Johan Ögren, president of the company's North American operation, says Special Operations Software will give away gold bars at its Tech•Ed booth. "The marketing message this year is all about gold," he says. "We believe our products are solid investments."


VMware Inc.
The Palo Alto, Calif.-based virtualization titan will have a presence at Tech•Ed. The company's focus will be vSphere, which the company calls the industry's first cloud operating system.

Rick Vanover, an online columnist for Redmond sister site VirtualizationReview.com, notes in his March 25, 2009, story, "Changes Coming to Thin Provisioning," that vSphere offers "new support for thin-provisioned disks from ESX 4. ESX 3 did not offer thin provisioning by default, but it was possible through the vmkfstools command."

Vanover expands further on the impact of vSphere: "Looking forward to ESX 4, VMware shops have an advantage due to the Virtual Machine File System (or vStorage VMFS), which can get you out of a jam.
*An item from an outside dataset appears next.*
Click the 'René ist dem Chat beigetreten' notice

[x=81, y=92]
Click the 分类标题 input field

One of the new features coming in vSphere is Enhanced Storage VMotion, which permits a conversion from a fully provisioned virtual disk to a thin-provisioned virtual disk."


SteelEye Technology Inc.
Down from Menlo Park, Calif., comes SteelEye Technology, which will demonstrate the latest version of DataKeeper Cluster Edition. The software offers high availability and disaster recovery by working with Hyper-V and Windows Server Failover Clustering.

Greg Ewald, VP of marketing for SteelEye, says that at Tech•Ed the company will show how DataKeeper Cluster Edition handles "Quick Migration of live running Microsoft Hyper-V VMs from coast to coast ... replicating clustered SQL Server running in Hyper-V VMs across data centers, [and] Hyper-V, Windows Server Failover Clustering and DataKeeper Cluster Edition working together to provide simple and powerful disaster recovery for Exchange 2007."
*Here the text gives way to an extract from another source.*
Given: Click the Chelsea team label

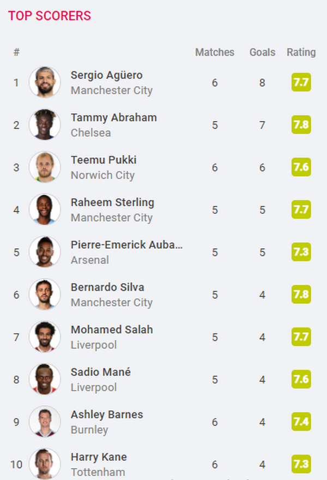Looking at the screenshot, I should tap(90, 133).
Previews of the demos are available at the company's Web site: steeleye.com.


Meanwhile, Back on the Mother Ship
Microsoft will have plenty of its own products to showcase at Tech•Ed. The "first party," so to speak, tends to keep its product announcements close to the vest, but company officials have revealed some of what Microsoft will be focusing on at the show.
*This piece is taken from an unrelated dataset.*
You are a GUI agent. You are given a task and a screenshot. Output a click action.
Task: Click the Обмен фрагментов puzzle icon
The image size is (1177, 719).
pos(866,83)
Among the products that will be on primary display, company officials say, are Windows Server 2008 R2, Operations Manager 2007 R2 (due this month) and System Center Essentials, the company's midmarket IT management suite, in a special technical session.

As for other noteworthy events, Microsoft Learning will give all attendees vouchers worth 50 percent off a certification exam.

Lee says: I had a lot of fun with this preview because I really do love Los Angeles, with none of Randy Newman's irony necessary. Most people in the technology industry -- maybe most people, period -- lean toward San Francisco in the ancient battle between Northern and Southern California, but while San Francisco is nice, give me L.A. any day.

I'll put up with the smog, the traffic and the sprawl in exchange for sunshine, beaches, great Mexican food, places like Malibu, Venice Beach and Santa Monica, and trips up or down the coast to Santa Barbara or San Diego.

I'm no star-watcher by any means, but I'd much rather have a chance sighting of a beautiful young actress on Rodeo Drive than run into the CEO of a big tech company in San Jose.

As I write this, it's 45 and rainy in Framingham, Mass., and I really am doing some (Southern) California dreaming. Nice choice, Microsoft.